**Your instructions:** Every record must be retyped as it stands.

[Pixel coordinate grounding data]
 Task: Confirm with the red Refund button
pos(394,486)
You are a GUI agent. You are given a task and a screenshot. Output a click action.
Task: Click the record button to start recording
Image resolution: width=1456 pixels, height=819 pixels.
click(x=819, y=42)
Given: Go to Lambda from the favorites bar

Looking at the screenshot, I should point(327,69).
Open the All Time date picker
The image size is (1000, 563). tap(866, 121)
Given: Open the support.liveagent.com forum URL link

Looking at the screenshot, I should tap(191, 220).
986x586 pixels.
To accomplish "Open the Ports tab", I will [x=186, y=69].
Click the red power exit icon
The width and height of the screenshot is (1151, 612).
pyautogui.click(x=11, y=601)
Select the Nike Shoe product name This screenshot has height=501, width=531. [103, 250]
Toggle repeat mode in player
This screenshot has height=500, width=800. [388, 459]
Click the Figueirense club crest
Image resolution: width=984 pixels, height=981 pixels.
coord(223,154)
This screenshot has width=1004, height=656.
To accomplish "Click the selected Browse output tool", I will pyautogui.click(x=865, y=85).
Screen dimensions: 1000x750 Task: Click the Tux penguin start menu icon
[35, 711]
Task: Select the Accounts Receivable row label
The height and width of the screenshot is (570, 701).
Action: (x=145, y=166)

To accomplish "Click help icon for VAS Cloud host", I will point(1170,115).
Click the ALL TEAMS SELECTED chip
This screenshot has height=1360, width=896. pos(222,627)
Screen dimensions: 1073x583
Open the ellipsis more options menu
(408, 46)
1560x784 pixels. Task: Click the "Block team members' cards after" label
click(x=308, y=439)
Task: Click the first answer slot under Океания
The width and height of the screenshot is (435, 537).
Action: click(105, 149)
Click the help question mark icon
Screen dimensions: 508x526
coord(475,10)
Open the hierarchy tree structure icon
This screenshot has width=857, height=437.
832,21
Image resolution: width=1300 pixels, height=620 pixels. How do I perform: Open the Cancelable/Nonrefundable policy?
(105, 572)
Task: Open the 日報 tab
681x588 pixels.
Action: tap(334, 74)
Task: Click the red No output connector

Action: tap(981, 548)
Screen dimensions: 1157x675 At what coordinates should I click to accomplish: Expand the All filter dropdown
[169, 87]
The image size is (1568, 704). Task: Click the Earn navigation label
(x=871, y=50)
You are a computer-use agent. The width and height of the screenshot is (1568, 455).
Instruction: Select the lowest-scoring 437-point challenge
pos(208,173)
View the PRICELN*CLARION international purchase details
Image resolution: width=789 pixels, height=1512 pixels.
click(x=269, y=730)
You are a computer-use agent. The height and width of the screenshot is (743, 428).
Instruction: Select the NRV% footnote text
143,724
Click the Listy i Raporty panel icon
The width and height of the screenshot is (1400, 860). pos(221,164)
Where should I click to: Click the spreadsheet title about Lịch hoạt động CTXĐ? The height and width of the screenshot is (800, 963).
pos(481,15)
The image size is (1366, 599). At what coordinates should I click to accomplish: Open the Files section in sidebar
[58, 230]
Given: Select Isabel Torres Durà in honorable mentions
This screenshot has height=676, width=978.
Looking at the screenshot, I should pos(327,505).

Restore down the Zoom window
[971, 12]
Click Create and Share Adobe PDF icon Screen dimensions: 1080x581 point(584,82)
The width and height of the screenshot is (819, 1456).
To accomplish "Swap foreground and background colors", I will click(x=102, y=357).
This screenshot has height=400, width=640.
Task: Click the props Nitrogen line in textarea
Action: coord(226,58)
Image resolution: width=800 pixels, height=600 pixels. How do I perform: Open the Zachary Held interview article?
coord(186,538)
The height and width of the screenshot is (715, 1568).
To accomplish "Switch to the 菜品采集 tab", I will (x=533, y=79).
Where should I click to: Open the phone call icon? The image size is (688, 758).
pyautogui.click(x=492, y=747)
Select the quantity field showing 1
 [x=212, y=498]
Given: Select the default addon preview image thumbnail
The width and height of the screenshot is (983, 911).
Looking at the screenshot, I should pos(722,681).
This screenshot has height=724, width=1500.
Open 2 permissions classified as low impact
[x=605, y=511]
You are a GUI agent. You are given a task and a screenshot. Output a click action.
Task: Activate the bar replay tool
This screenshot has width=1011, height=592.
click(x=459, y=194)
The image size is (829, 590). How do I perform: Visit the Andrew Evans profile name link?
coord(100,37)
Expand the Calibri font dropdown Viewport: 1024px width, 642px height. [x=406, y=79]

**Result:**
 Task: Confirm with the red Refund button
pos(394,486)
You are a GUI agent. You are given a task and a screenshot. Output a click action.
Task: Click the record button to start recording
Image resolution: width=1456 pixels, height=819 pixels.
click(x=819, y=42)
Given: Go to Lambda from the favorites bar

Looking at the screenshot, I should point(327,69).
Open the All Time date picker
The image size is (1000, 563). tap(866, 121)
Given: Open the support.liveagent.com forum URL link

Looking at the screenshot, I should tap(191, 220).
986x586 pixels.
To accomplish "Open the Ports tab", I will [x=186, y=69].
Click the red power exit icon
The width and height of the screenshot is (1151, 612).
pyautogui.click(x=11, y=601)
Select the Nike Shoe product name This screenshot has height=501, width=531. [103, 250]
Toggle repeat mode in player
This screenshot has height=500, width=800. [388, 459]
Click the Figueirense club crest
Image resolution: width=984 pixels, height=981 pixels.
coord(223,154)
This screenshot has width=1004, height=656.
To accomplish "Click the selected Browse output tool", I will pyautogui.click(x=865, y=85).
Screen dimensions: 1000x750 Task: Click the Tux penguin start menu icon
[35, 711]
Task: Select the Accounts Receivable row label
The height and width of the screenshot is (570, 701).
Action: (x=145, y=166)

To accomplish "Click help icon for VAS Cloud host", I will point(1170,115).
Click the ALL TEAMS SELECTED chip
This screenshot has height=1360, width=896. pos(222,627)
Screen dimensions: 1073x583
Open the ellipsis more options menu
(408, 46)
1560x784 pixels. Task: Click the "Block team members' cards after" label
click(x=308, y=439)
Task: Click the first answer slot under Океания
The width and height of the screenshot is (435, 537).
Action: click(105, 149)
Click the help question mark icon
Screen dimensions: 508x526
coord(475,10)
Open the hierarchy tree structure icon
This screenshot has width=857, height=437.
832,21
Image resolution: width=1300 pixels, height=620 pixels. How do I perform: Open the Cancelable/Nonrefundable policy?
(105, 572)
Task: Open the 日報 tab
681x588 pixels.
Action: tap(334, 74)
Task: Click the red No output connector

Action: tap(981, 548)
Screen dimensions: 1157x675 At what coordinates should I click to accomplish: Expand the All filter dropdown
[169, 87]
The image size is (1568, 704). Task: Click the Earn navigation label
(x=871, y=50)
You are a computer-use agent. The width and height of the screenshot is (1568, 455).
Instruction: Select the lowest-scoring 437-point challenge
pos(208,173)
View the PRICELN*CLARION international purchase details
Image resolution: width=789 pixels, height=1512 pixels.
click(x=269, y=730)
You are a computer-use agent. The height and width of the screenshot is (743, 428).
Instruction: Select the NRV% footnote text
143,724
Click the Listy i Raporty panel icon
The width and height of the screenshot is (1400, 860). pos(221,164)
Where should I click to: Click the spreadsheet title about Lịch hoạt động CTXĐ? The height and width of the screenshot is (800, 963).
pos(481,15)
The image size is (1366, 599). At what coordinates should I click to accomplish: Open the Files section in sidebar
[58, 230]
Given: Select Isabel Torres Durà in honorable mentions
This screenshot has height=676, width=978.
Looking at the screenshot, I should pos(327,505).

Restore down the Zoom window
[971, 12]
Click Create and Share Adobe PDF icon Screen dimensions: 1080x581 point(584,82)
The width and height of the screenshot is (819, 1456).
To accomplish "Swap foreground and background colors", I will click(x=102, y=357).
This screenshot has height=400, width=640.
Task: Click the props Nitrogen line in textarea
Action: coord(226,58)
Image resolution: width=800 pixels, height=600 pixels. How do I perform: Open the Zachary Held interview article?
coord(186,538)
The height and width of the screenshot is (715, 1568).
To accomplish "Switch to the 菜品采集 tab", I will (x=533, y=79).
Where should I click to: Open the phone call icon? The image size is (688, 758).
pyautogui.click(x=492, y=747)
Select the quantity field showing 1
 [x=212, y=498]
Given: Select the default addon preview image thumbnail
The width and height of the screenshot is (983, 911).
Looking at the screenshot, I should pos(722,681).
This screenshot has height=724, width=1500.
Open 2 permissions classified as low impact
[x=605, y=511]
You are a GUI agent. You are given a task and a screenshot. Output a click action.
Task: Activate the bar replay tool
This screenshot has width=1011, height=592.
click(x=459, y=194)
The image size is (829, 590). How do I perform: Visit the Andrew Evans profile name link?
coord(100,37)
Expand the Calibri font dropdown Viewport: 1024px width, 642px height. [x=406, y=79]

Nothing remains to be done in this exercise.